E que Heráclito de Éfeso há cerca de 2500 anos nos
alertou.
As chaves da vitória e os desafios
Por Fernando Buen Abad Domínguez
«Ficou claro que uma vitória retumbante, como a de
Lopez Obrador no México, é a conjugação de pelo menos, três fatores: uma
vinculação permanente e irredutível com as frentes populares de luta; uma
interpretação profunda e dinâmica da inquietação social e uma organização
programática baseada em percorrer metro a metro o território nacional. Tudo isto,
articulado por uma personalidade cuja tenacidade não conhece fadigas. “Às três
é de vez” e assim foi.
A vitória de MORENA-Lopez Obrador é uma rebelião nas entranhas
de uma estrutura democrática gravemente afetada pelo corporativismo
bipartidarista (PRI-PAN) e por uma imensa lista de vícios e corruptelas que
levaram à bancarrota institucional de todo o aparelho político. Uma rebelião
assediada pela violência macabra desencadeada por uma falsa guerra contra o “crime
organizado” que na prática não foi mais que a militarização “encoberta” de todo
o território para colocar a riqueza nacional ao serviço das corporações transnacionais
e seus cúmplices locais. Uma rebelião que teve que superar milhares de
armadilhas e emboscadas em todos os odiosos repertórios de empobrecimento
económico e de guerras psicológica e mediática.
O México sofre a violência do neoliberalismo e os embates
coloniais do império ianque. É um país sequestrado por gerentes – impostos de
modo fraudulento – para fornecer recursos naturais e doar mão-de-obra.

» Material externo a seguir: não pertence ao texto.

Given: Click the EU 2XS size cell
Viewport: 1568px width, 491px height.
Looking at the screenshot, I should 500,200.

No México, até hoje, ninguém pôde garantir ao povo a
defesa do território e a defesa dos recursos naturais. Ninguém foi capaz de
garantir o exercício independente da justiça. Ninguém conseguiu deter o crime
organizado e suas metástases em todas as estruturas sociais e culturais do
país. Ninguém conseguiu exercer qualquer liderança em questões de democracia
comunicacional. Ninguém foi capaz de garantir o direito à educação, o direito
ao trabalho, o direito à saúde, o direito à alimentação… Ninguém foi capaz de
assegurar a dignidade às pessoas, porque a moral entreguista e rasteira,
adoradora do império ianque, serve de modos ignominioso a opressão. Neste
contexto, López Obrador vence as eleições.

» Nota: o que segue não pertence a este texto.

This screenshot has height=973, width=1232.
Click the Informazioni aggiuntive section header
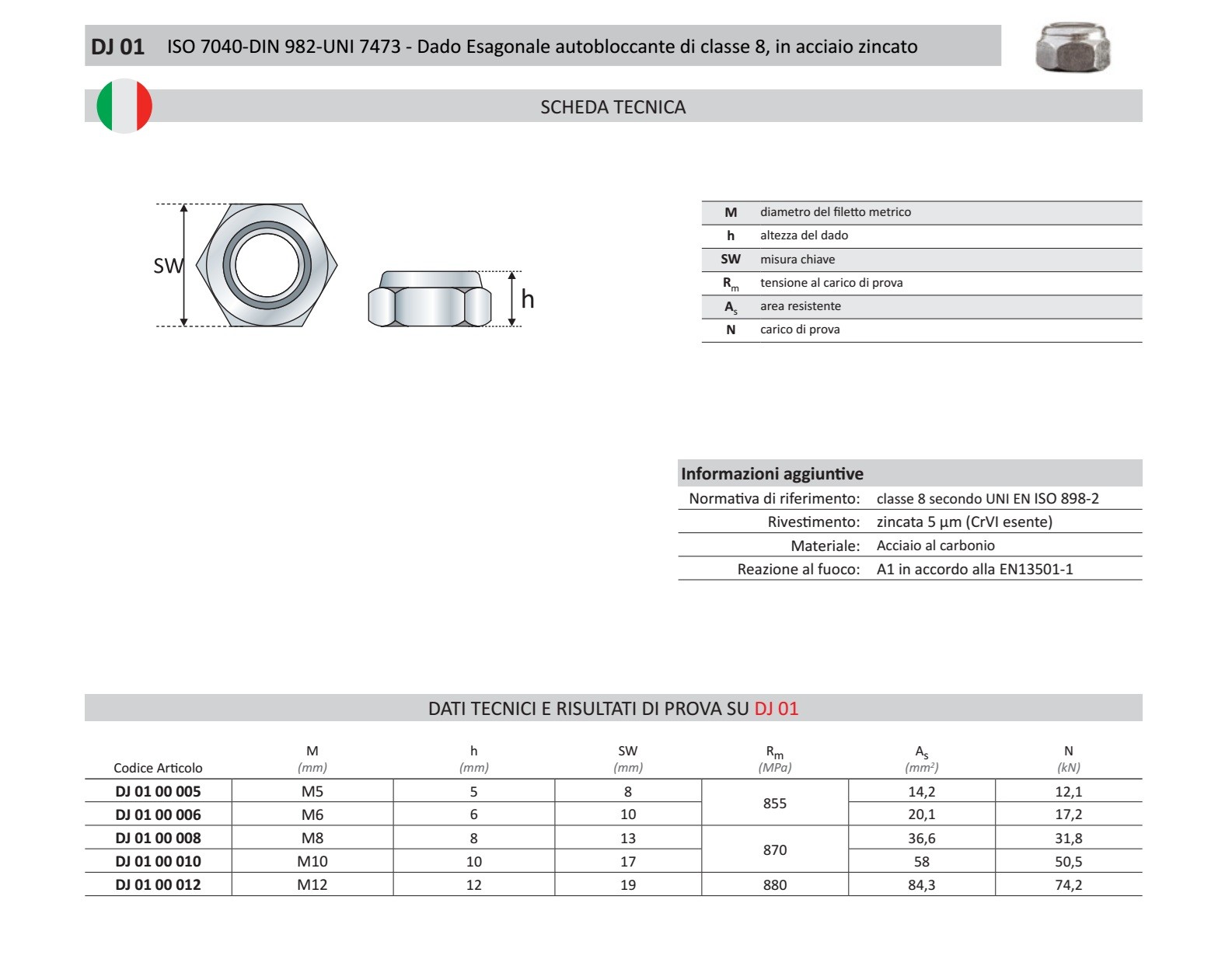coord(772,473)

As dificuldades começam agora. López Obrador propõe-se
pacificar o país; terminar com a corrupção e recompor a economia com a dignificação
laboral e salarial. Conseguir a inclusão dos mais desprotegidos e distribuir
equitativamente o orçamento federal. E isso implica derrotar as máfias que sequestraram
o Governo e o Estado para fazer justiça, por exemplo, aos estudantes de Ayotzinapa,
aos povos indígenas e garantir sustentabilidade do trabalho para ampliar a
participação social no governo mobilizado como organizador capaz de congregar
forças que possam oferecer soluções à energia popular que triunfou.
Os desafios são muitos e enormes num país que rasgou
profundamente o tecido social, mas que, apesar dos contratempos, se rebelou
contra o establishment para tornar
visível o seu multiculturalismo e plurinacionalidade junto com as “classes
médias”, conseguindo a maior votação que presidente algum havia alcançado no
México, nem mesmo qualquer outro líder de esquerda.

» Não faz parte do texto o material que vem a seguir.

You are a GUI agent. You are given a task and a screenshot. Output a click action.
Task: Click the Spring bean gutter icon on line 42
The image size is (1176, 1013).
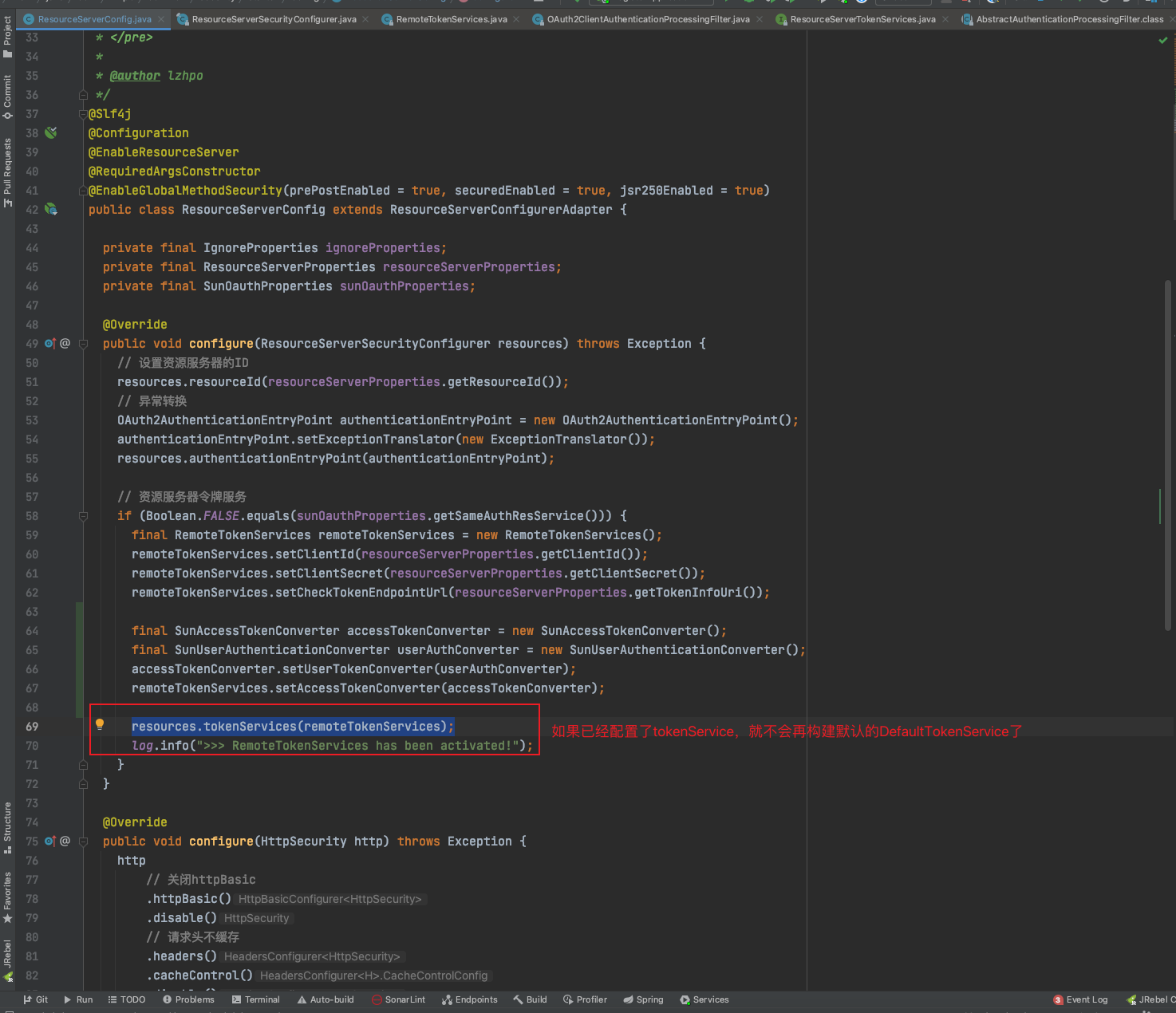50,209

O México enfrenta o seu futuro imediato mobilizado
como nunca, com as praças cheias, as ruas repletas, com uma mobilização magnífica
que gere ideias emancipadoras. Contra a fraude, contra o saque e contra a
histórica exploração… é uma identidade nova, uma festa que surge da base, uma
situação social inédita. Pode bem ser o nascimento de um novo México, desta vez
decidido pelo povo, com as armas da sua democracia em reparação, com uma moral
renovada, e muita limpidez nos desafios de modo a se preparar para derrotar
qualquer intento de regressão. Neste momento, o México está num momento de
inflexão, um desafio às nossas capacidades de luta e unidade dentro e fora do
país… ponto de inflexão para que nos reconhecermos na tomada do poder impulsionados
com as nossas próprias forças populares, com os trabalhadores do campo e das
cidades… para mudar o sistema e mudar a vida.»